# WORK INSTRUCTIONS
What is the number of lines in these records with "computer" in them? Answer with that number only.

# SOURCE INFORMATION
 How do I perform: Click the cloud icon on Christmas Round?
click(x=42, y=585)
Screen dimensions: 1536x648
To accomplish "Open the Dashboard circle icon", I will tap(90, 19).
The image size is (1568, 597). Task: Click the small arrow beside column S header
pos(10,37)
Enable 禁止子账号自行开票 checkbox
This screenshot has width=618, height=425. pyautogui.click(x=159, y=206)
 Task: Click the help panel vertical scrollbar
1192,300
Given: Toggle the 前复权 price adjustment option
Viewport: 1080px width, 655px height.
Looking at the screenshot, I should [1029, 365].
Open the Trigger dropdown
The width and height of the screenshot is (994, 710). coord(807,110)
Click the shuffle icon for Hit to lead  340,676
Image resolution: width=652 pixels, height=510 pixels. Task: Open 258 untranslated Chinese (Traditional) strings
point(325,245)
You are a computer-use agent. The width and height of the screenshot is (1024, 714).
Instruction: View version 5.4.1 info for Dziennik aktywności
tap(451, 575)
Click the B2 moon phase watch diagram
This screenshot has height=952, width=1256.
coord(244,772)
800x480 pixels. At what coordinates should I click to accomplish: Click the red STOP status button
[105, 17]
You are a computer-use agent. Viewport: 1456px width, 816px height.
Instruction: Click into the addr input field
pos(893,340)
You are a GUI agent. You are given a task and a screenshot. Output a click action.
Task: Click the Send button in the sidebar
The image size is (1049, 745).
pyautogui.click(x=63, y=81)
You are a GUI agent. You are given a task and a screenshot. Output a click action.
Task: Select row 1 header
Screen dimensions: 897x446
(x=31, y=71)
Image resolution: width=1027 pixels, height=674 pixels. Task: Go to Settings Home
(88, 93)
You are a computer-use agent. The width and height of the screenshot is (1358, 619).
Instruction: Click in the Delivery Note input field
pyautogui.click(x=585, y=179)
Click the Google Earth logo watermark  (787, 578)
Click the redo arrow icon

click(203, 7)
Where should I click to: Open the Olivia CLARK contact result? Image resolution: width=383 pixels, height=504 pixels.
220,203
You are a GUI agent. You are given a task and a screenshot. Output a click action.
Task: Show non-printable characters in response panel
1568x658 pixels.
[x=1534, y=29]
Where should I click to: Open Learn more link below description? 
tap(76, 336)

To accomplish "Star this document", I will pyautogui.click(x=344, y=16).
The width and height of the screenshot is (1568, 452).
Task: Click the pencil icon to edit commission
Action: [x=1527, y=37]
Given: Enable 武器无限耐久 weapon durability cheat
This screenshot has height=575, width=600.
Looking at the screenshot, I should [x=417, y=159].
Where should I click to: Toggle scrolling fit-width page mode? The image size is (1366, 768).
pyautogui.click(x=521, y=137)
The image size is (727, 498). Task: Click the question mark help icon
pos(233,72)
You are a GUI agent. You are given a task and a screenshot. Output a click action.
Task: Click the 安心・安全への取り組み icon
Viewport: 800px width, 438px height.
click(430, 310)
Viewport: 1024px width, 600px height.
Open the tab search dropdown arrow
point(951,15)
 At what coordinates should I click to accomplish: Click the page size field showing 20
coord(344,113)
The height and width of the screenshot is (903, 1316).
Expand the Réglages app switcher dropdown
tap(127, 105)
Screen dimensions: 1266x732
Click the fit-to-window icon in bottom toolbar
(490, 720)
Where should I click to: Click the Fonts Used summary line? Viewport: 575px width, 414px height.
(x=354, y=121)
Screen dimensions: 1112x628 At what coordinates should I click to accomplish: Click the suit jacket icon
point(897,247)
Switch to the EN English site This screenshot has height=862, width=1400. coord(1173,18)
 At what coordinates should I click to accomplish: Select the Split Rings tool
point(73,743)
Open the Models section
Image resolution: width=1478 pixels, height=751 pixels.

# WORKED SOLUTION
3